Breaking New Ground, Department of Religious Affairs seeks to connect with expats in the United States
Israel is set to launch a new initiative to reach expats living in the United States, seeking to strengthen Jewish and Israeli identity within a growing community that has traditionally had little formal contact with the government in Jerusalem. , The Times of Israel learned.
The campaign, which is expected to be officially announced in the coming weeks, will be led by the Ministry of Religious Affairs, rather than the Diaspora Ministry, which traditionally deals with outreach to Jewish communities abroad. Religious Affairs Minister Matan Kahana specifically requested that the project be allocated to his ministry, despite the fact that it generally operates within Israel’s borders.
The project’s budget is not yet clear, and its fate will be tied to the government’s efforts to adopt a state budget for 2021-2022, which is due to be voted on next month.
Kahana, a member of Prime Minister Naftali Bennett’s Yamina party, described the initiative as a chance to connect with a community that he says has traditionally received little attention from Jerusalem on non-consular matters.
“So far we have worked to secure relations with Jews born and raised in countries around the world, but the Israelis who have left generally receive less attention,” he said.
Between 500,000 and 800,000 Israeli expatriates live in the United States, according to the Israeli-American Council, and the number is believed to be increasing. The 2010 US Census listed around 140,000 Israeli citizens living in the United States, although some have claimed that number is too low.
The largest communities are in New York and Los Angeles, with significant numbers in the Bay Area of California, Boston, Miami, Chicago, and Dallas, among other major cities.
While some communities of former Israelis have organized social and religious activities, and many have ties to local Jewish communities, a large number of expatriate Israelis are still not affiliated with Jewish organizations in the United States, a trend that Kahana hopes to reverse.
Among other activities, Kahana seeks to send Israeli envoys to the United States to liaise with these communities, mimicking other types of envoys sent from Israel who typically engage with the wider Jewish community.
The project will also seek to strengthen branches of Israeli youth groups in the United States, such as the Tzofim or the Boy Scouts. The effort will be aimed at keeping Israelis in the United States and their children connected to Jewish or Israeli causes.
The diaspora ministry, which was controlled for years by Bennett, has traditionally handled outreach to Jews outside of Israel, typically grouping Israeli expatriates with larger Jewish communities.
In 2011, a campaign by the Ministry of Integration and Diaspora Affairs attracted many complaints for what critics saw as a muscular effort to connect Israeli expats to Israel and Judaism. The ads portrayed the children of expatriates as unaware of the existence of Hanukkah and other Jewish touchstones, which many saw as evocative of Israel’s cultural contempt for Jews who do “yeridaA derogatory term meaning to descend used for those leaving the Jewish state.

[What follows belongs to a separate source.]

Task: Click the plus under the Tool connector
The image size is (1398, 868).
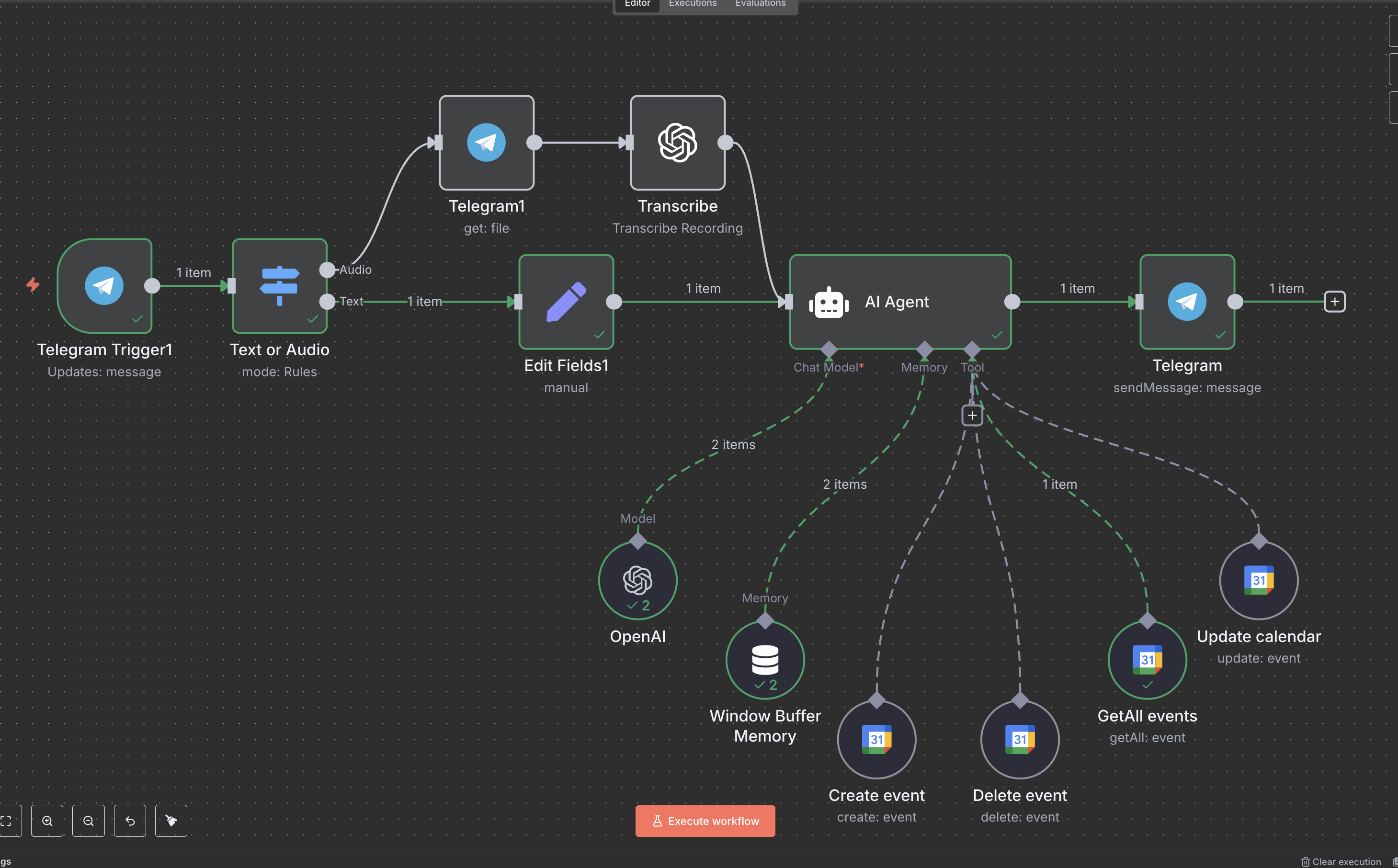Action: pos(971,415)
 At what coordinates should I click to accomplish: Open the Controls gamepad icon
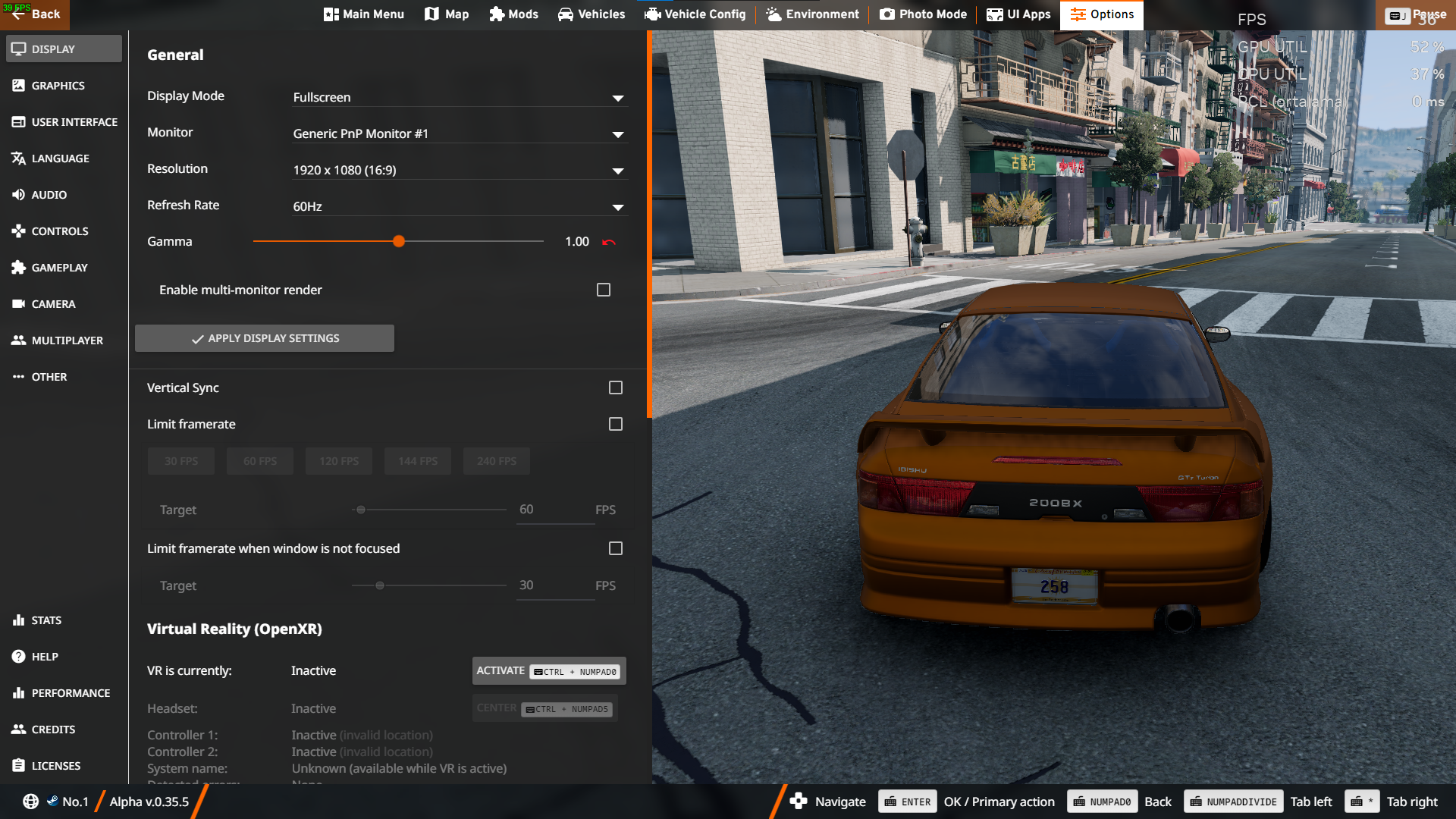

“Connecting with communities of Israelis in the diaspora is important to the State of Israel,” Kahana told ToI. “They are our brothers and sisters and we want them and their children to feel that they are part of the people of Israel.
In August, Bennett’s cabinet voted to double the budget of the Department of Diaspora Affairs and allocate 40 million shekels ($ 12.3 million) to outreach progressive Jewish faiths in the United States.